■ **PROBLEM TO WORK ON**
From the line containing "Task: Expand the bullet list style arrow" to the end of the records, print every line exactly, both ends included, and leave out the pictures.

■ **INPUT**
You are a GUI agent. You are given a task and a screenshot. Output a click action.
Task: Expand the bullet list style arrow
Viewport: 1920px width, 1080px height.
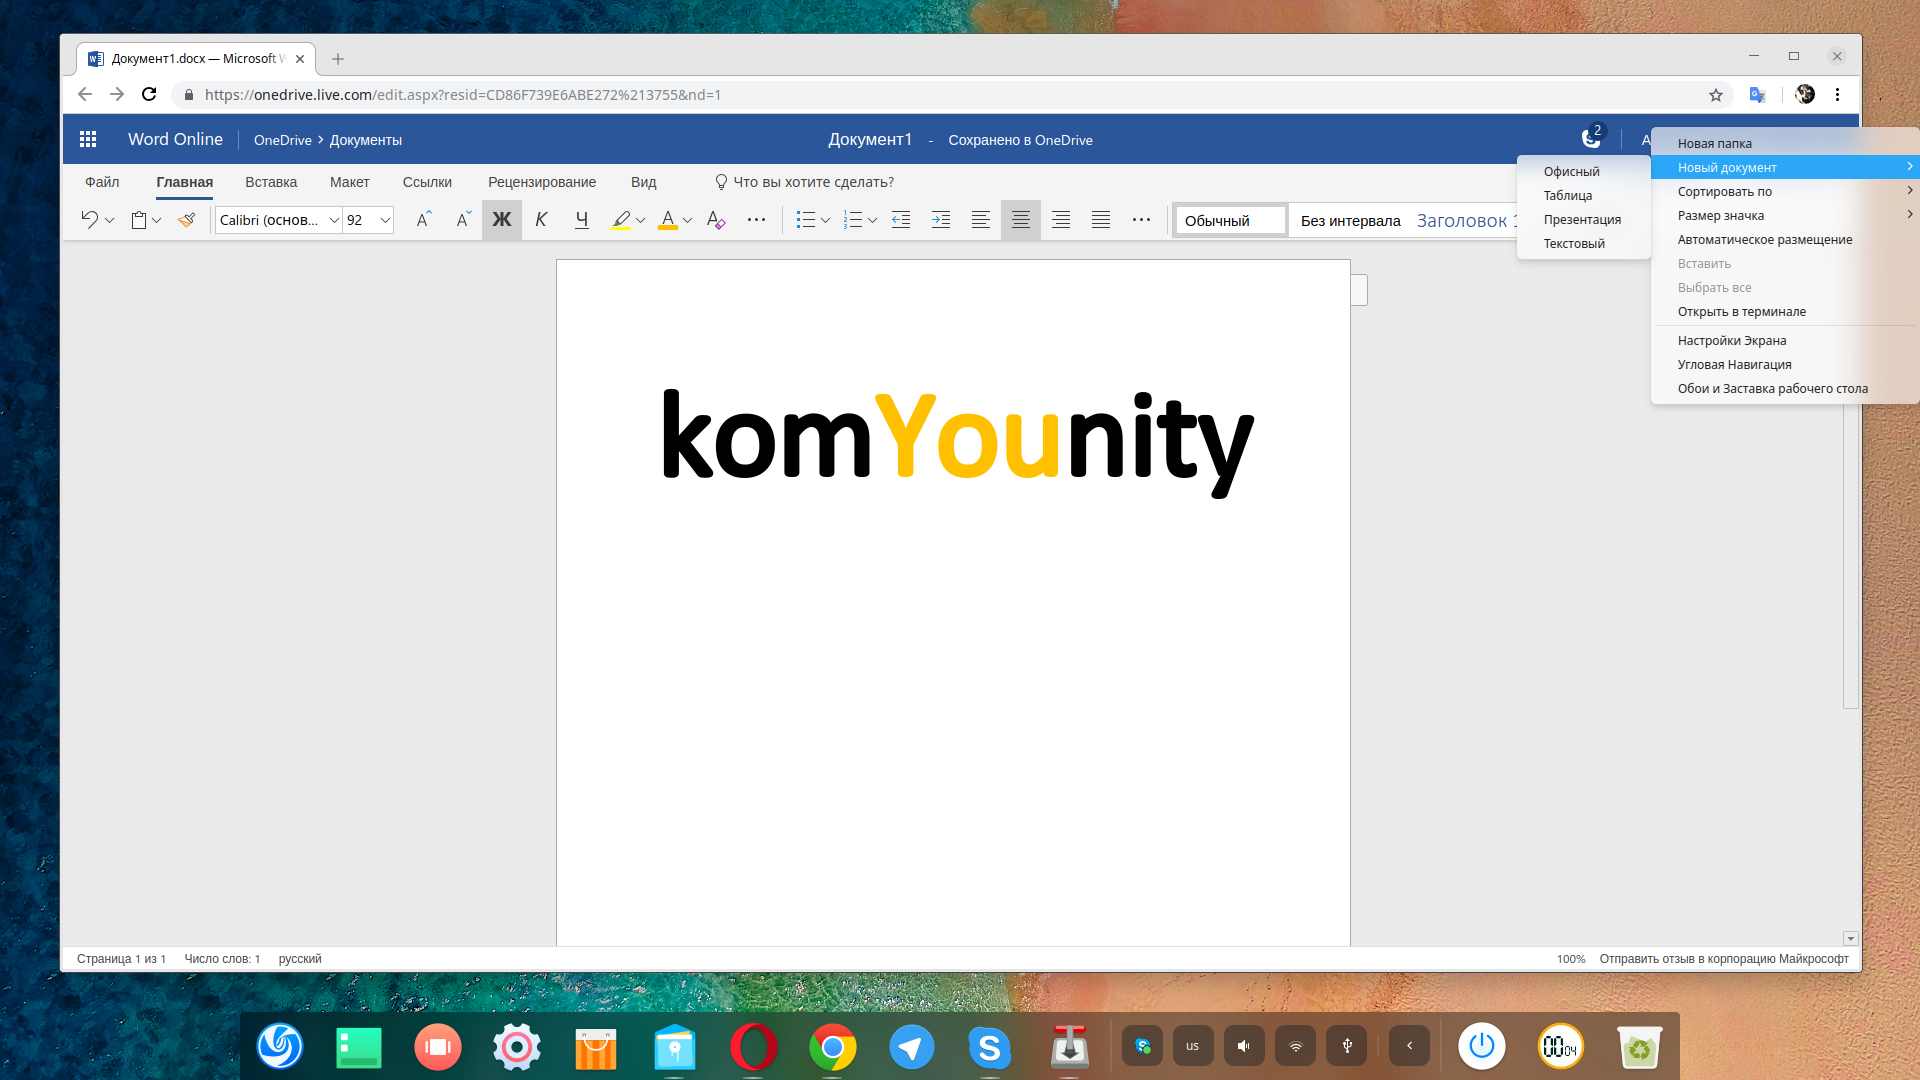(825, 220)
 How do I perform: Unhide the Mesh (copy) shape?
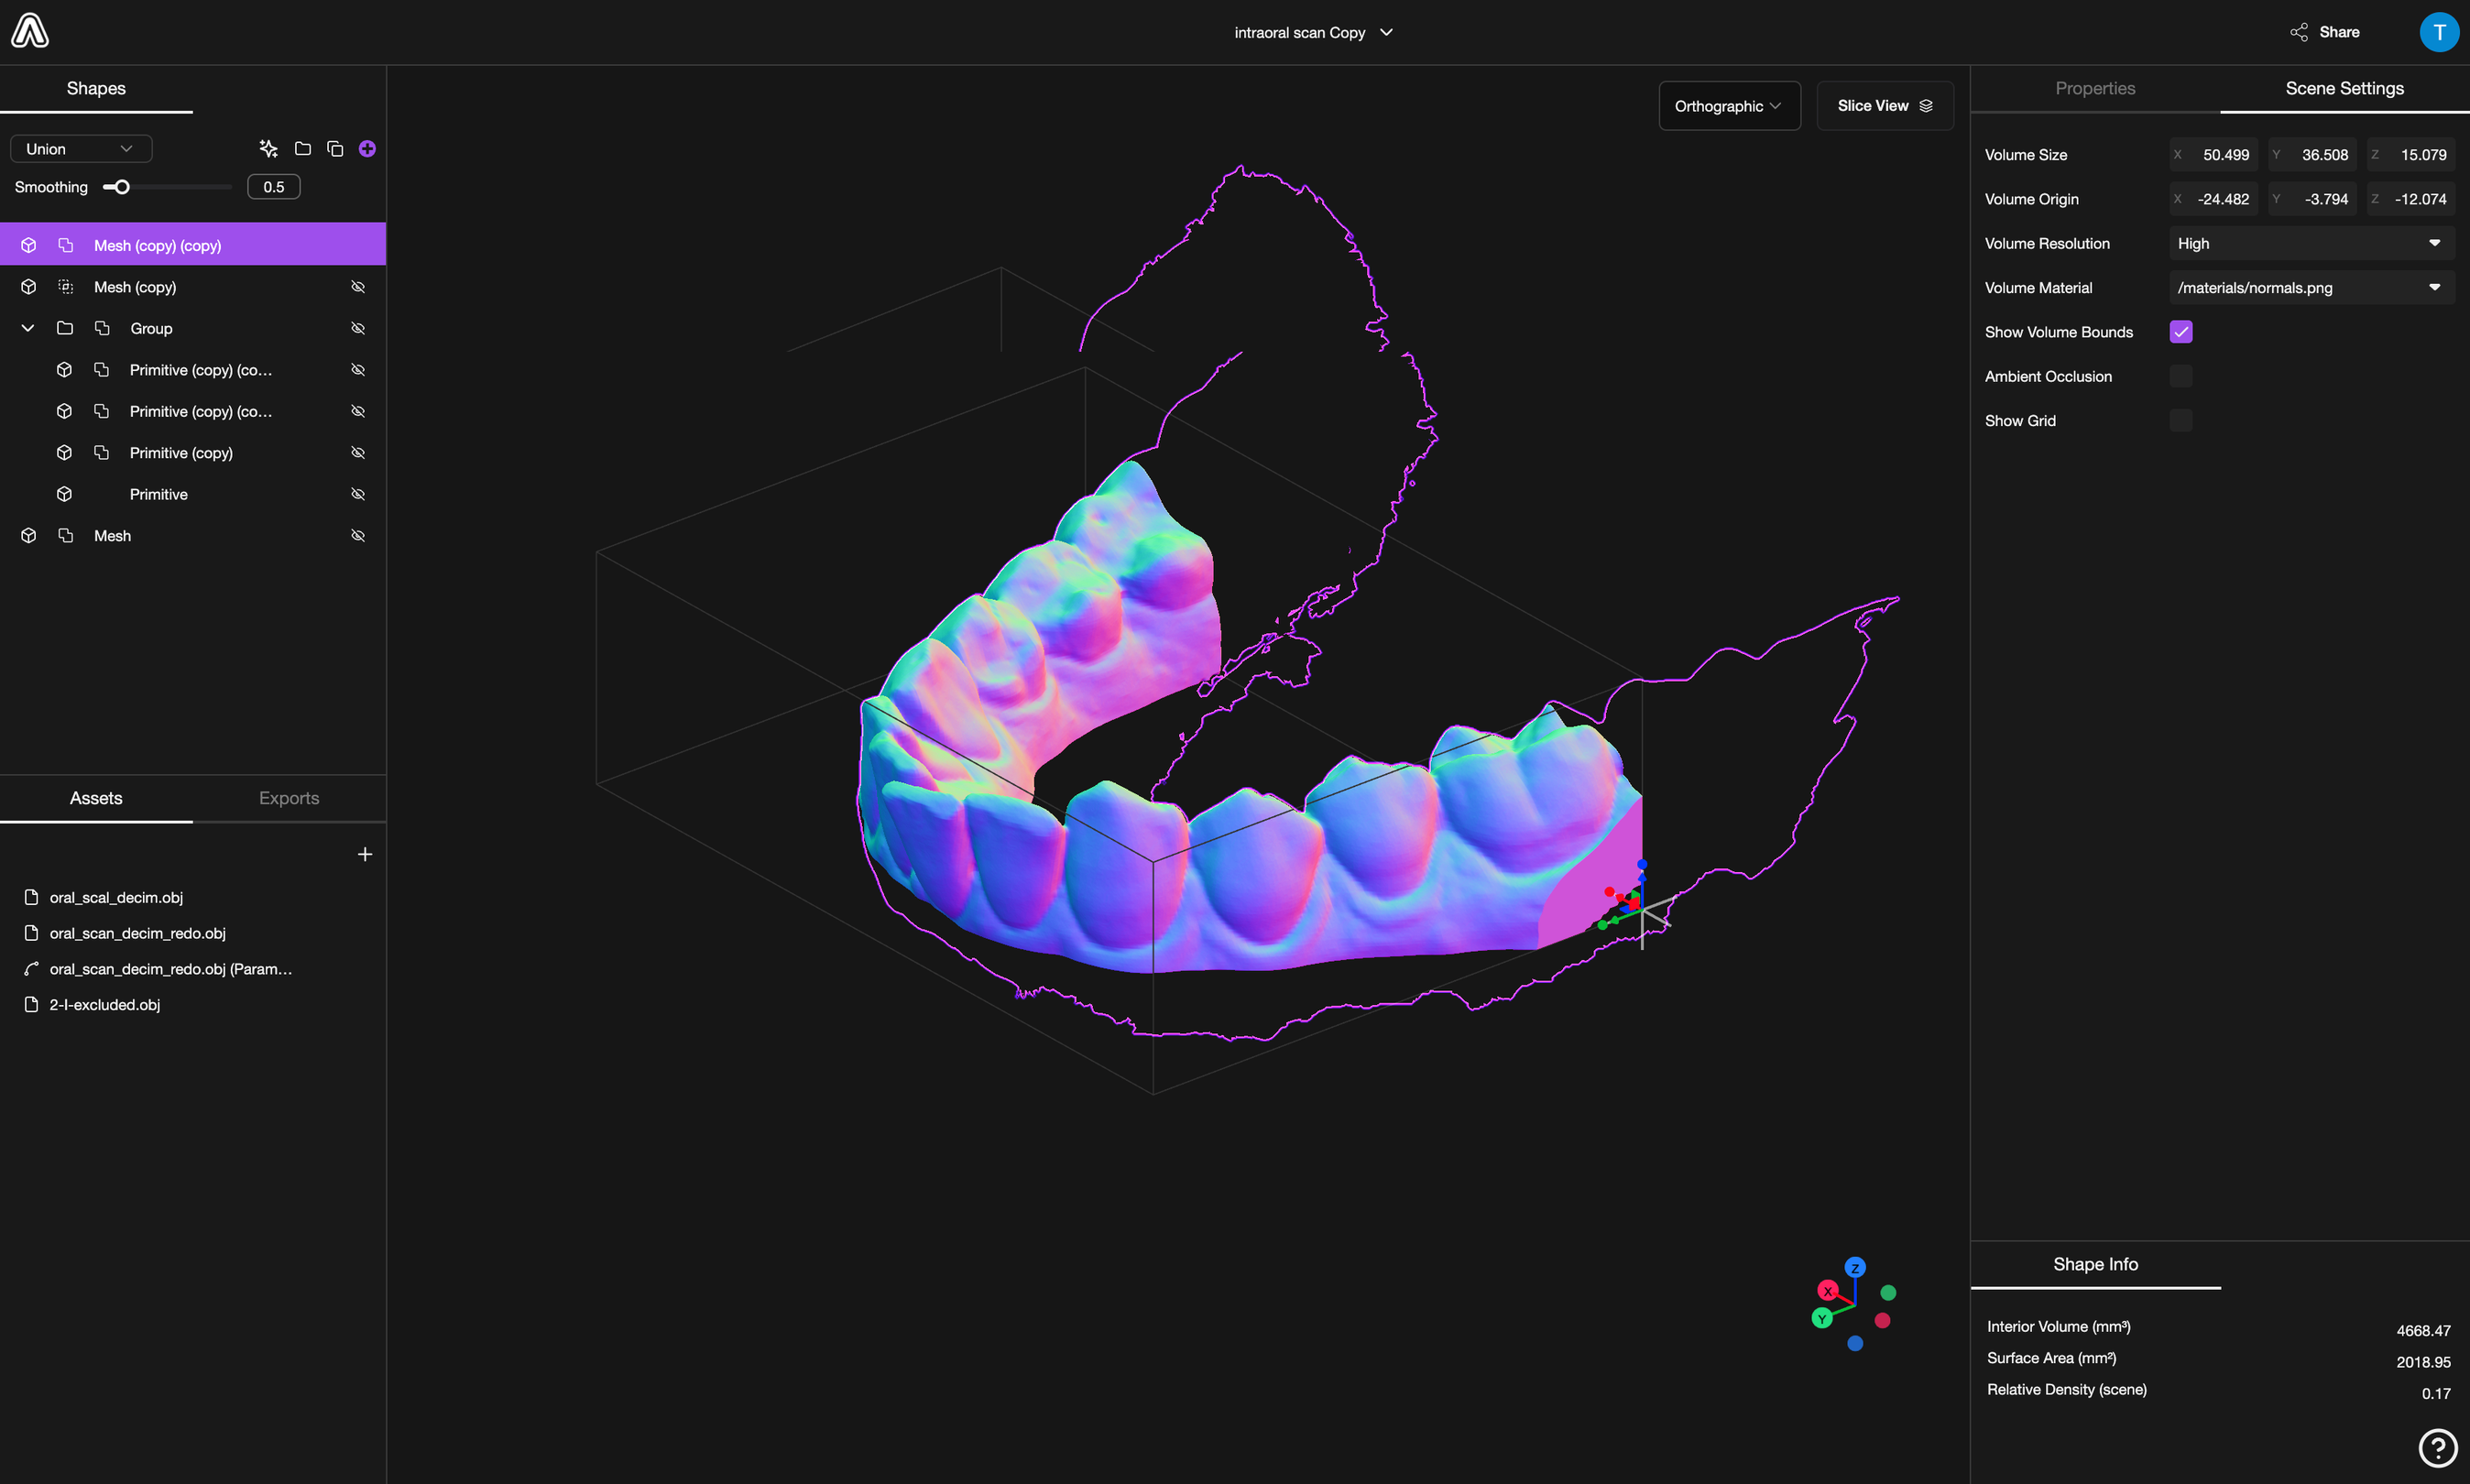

■ **ANSWER BOX**
Task: Expand the bullet list style arrow
Viewport: 1920px width, 1080px height.
(825, 220)
 How do I perform: Unhide the Mesh (copy) shape?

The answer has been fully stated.